Arnold is preeminently a critical force, a force of clear reason and of steady discernment. He is not an author whom we read for the man's sake or for the flavor of his personality, for this is not always agreeable, but for his unfailing intelligence and critical acumen; and because, to borrow a sentence of Goethe, he helps us to "attain certainty and security in the appreciation of things exactly as they are." (Everywhere in his ,books we are brought under the influence of a mind which indeed does not fill and dilate 'us, but which clears our vision, which sets 'going a process of crystallization in our thoughts, and brings our knowledge, on a certain range of subjects, to a higher state of clearness and purity.-BURROUGHS, JOHN, 1888, Matthew Arnold's Criticism, Century Magazine, vol. 36, p. 185.

Mr. Matthew Arnold, indeed, master of all literary arts, was highly skilful in the use of the Preface, which, in his hands, served to drive home the bolt of his argument, and to rivet it firmly on the other side. Those who have read one of Mr. Arnold's prefaces know what to expect, and fall to, with increased appetite, on the book itself.

MATTHEWS, BRANDER, 1888, Pen and Ink, p. 50.

He did more to inculcate in the minds of English-speaking people a love for Literature for the sake of itself than any other man living or dead. He was a poet, but not a great one. He cultivated the art of using words to the utmost extent possible in a man of his temperament. He wrote at times exquisitely. He was an intellectual. aristocrat, and we cannot but admire the position he took above all low, vulgar and common things. But, nevertheless, his lifelong cultivation of the art of literature led to nothing, because it did not lead to God.

-EGAN, MAURICE FRANCIS, 1889, Lectures on English Literature, p. 1.

Mr. Arnold justly earned the thanks of this generation for the soundness of his judgments on questions of taste and for the clearness with which he delivered them. It is not to be denied, however, that his powers of lucid and felicitous expression frequently led him into the dangerous habit of substituting phrases for reasoning; and this tendency is nowhere more manifest than in the Preface which he contributed to Mr.
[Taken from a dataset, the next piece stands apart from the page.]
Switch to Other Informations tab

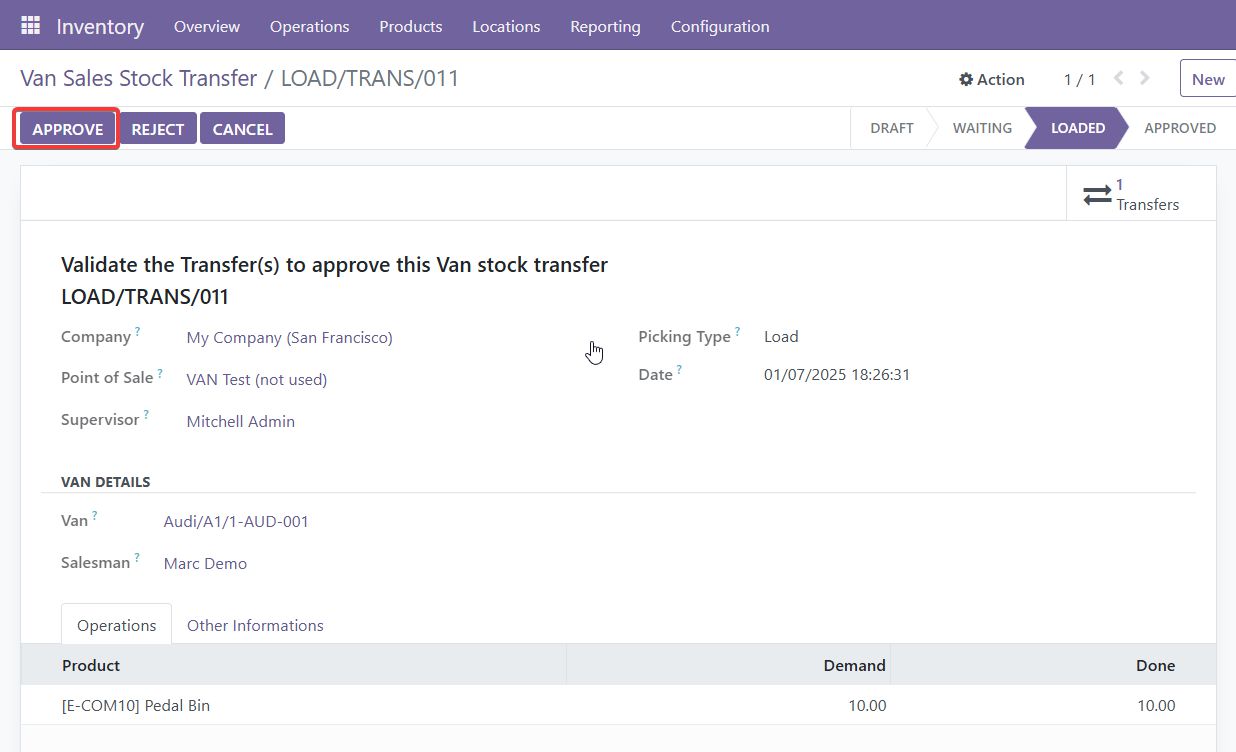tap(255, 625)
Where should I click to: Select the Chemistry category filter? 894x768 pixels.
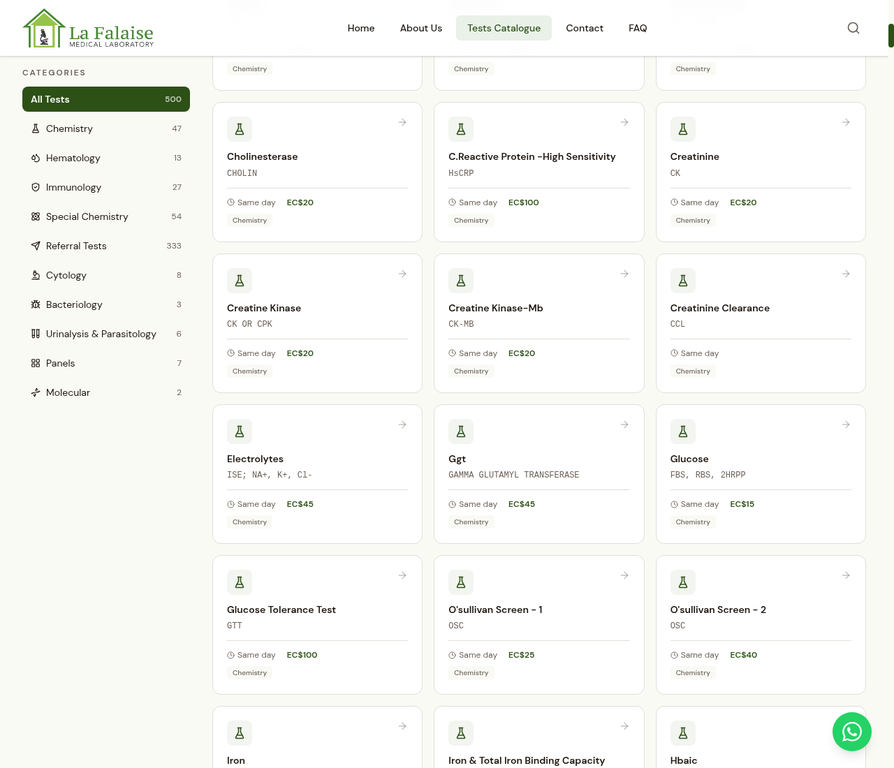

Humphry Ward's "English Poets" published in 1880.-COURTHOPE, WILLIAM JOHN, 1889, The Life of Alexander Pope, Pope's Works, ed. Elwin and Courthope, vol. V, p. 377.

When all has been said, there is not to be found in modern time such a body of literary criticism as that which Mr. Arnold has left us. In no other writer of our time is there to be found so much strong sense, keen insight, subtle yet lucid analysis, calm unimpassioned judgment, feeling for humour, for pathos, for noble poetry, and high imagination clothed in a style which needed only an occasional rise into the eloquence of passionate and ringing oratory to be quite perfect. The absence of this swing and fervour has been noted as a defect; perhaps it is so; perhaps its presence would have been inconsistent with the graceful quiet playful flow of his limpid sentences. Yet his quiet was not the quiet of weakness or indecision. When he condemns these passages in the life of Shelley and his friends which no one but an infatuated idolater can defend, or speaks of the coarse brutalities of Milton's polemics as any one who has read them (except Lord Macaulay) must in his heart admit that they deserve, he does so in stinging language, which leaves no doubt as to his own stern disapprobation and unqualified dislike. Where all is excellent it is difficult to select, and of the literary papers of Mr. Arnold there is not one which should remain unread.— COLERIDGE, JOHN DUKE LORD, 1889, Matthew Arnold, New Review, vol. 1, p. 218.

As a critic Mr. Arnold has been compared to Sainte-Beuve, for whom he had a great admiration, and who spoke of him to me with much respect, and no doubt he had some of the merits of that eminent man, with total absence of his moral defects. Mr. Arnold's method, however, was very different, and to my thinking not so good.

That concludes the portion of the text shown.